A business I grew up in, newspapers, is another example of the challenge of embracing change.  For years there was talk of the threat and the opportunity of digital versions of newspapers.  While most major newspapers currently have both print and online versions, they have largely lost their chief revenue stream. Newspaper revenues from advertising used to predominantly be from classifieds (real estate, automotive, employment). That is not the case today.  In many instances, newspapers failed to  launch robust online classified advertising, ceding the market to other companies.

The common thread in all these examples? It is hard to embrace change and sacrifice current profitability for future opportunity.

As a leader you have a choice.  You can embrace change, or you can put your head in the sand and somehow hope to avoid the tidal wave that might be coming towards you.

The key to keep from winding up all wet when the wave inevitably hits is to change your perspective.  Turn an impending challenge (or crisis) into an opportunity.  Rather than being fearful or complacent, embrace the challenge.  Change is inevitable, so why try to avoid it?

So, what are the keys to embracing change?

  1. Don’t Put Your Head in the Sand – When you are faced with change, be it technological, market driven, cultural, or other types of change, address it head on. Don’t assume that the challenge to your organization will just go away if you do nothing. It won’t. If you are Kodak, recognize the threat and opportunity of digital photography. If you are a newspaper company, recognize the challenge and upside of online newspapers and online advertising.
  2. Have Courage – Be willing to sacrifice some of your current profits to develop the new technology or new opportunity. Embrace the opportunity to disrupt and innovate. Take risks. Even if that means cannibalizing your own business. This is why people fail. They aren’t willing to take risks and possibly hurt themselves in the short term for massive long-term gains.
  3. Innovate or Die – Continually experiment with new technology and new opportunities. See change as a good thing. Stay ahead of the curve so you won’t be left behind.

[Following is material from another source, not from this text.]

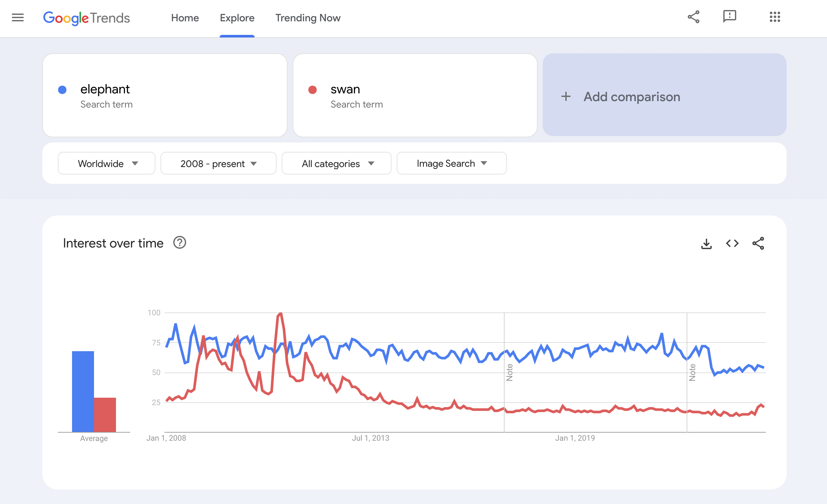Switch to the Trending Now tab
The width and height of the screenshot is (827, 504).
click(x=308, y=18)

How do you do this, embrace change and be ahead of the curve?

  1. Identify the Type of Change – Examine whether the change is technological, market driven, cultural, or another type of change. Then come up with a plan to address this change, examining how your organization can use this change to its advantage.
  2. Get Your Team Onboard – Help your team understand that the mission of your organization has not changed, but how that mission will be expressed might change. It’s imperative to have employees who are risk takers and who understand the importance of having an innovative and disruptive culture. Kodak might still be in the business of capturing moments if it had entered digital photography.
  3. Implement the Change – If it is a technological change like digital photography, you might need to set up a separate entity with people who are willing to experiment and lead the change. You will need to help your team realize that their goal is not just to survive amidst the turmoil but to thrive. Change should not be viewed as a threat, but as an opportunity.
  4. Ensure Your Stakeholders Embrace the Change – It is essential that your leadership team and your board are willing to embrace the change. As the leader, it is your job to be the chief advocate and persuader, to ensure your team embraces the change.  You have to let them know the real-world consequences to your organization of not embracing the change.  Look at what happened to Kodak.

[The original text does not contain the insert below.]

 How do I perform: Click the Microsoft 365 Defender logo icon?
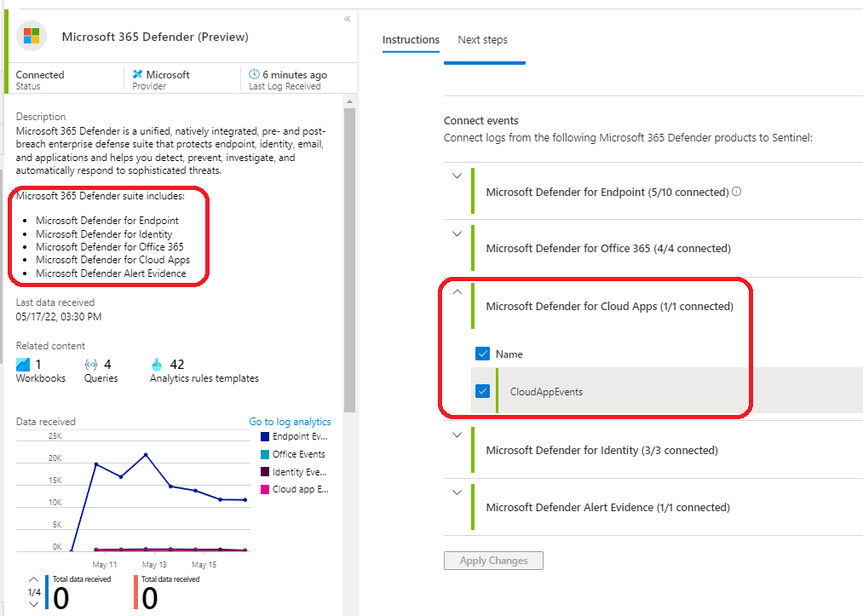coord(32,36)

There is a fundamental law of business, and indeed life.  You are either growing or declining.  You are either adapting, or you are on your way to your organization going under.  Don’t stick your head in the sand.  Lead the charge.  Embrace the change.

Reflection

  • Are you embracing change or putting your head in the sand?
  • Have you identified the type of change (technological, market driven, cultural, or another type of change) and developed a plan to take advantage of it?
  • Are your leadership team and key stakeholders on board with the plan to address and take advantage of the change?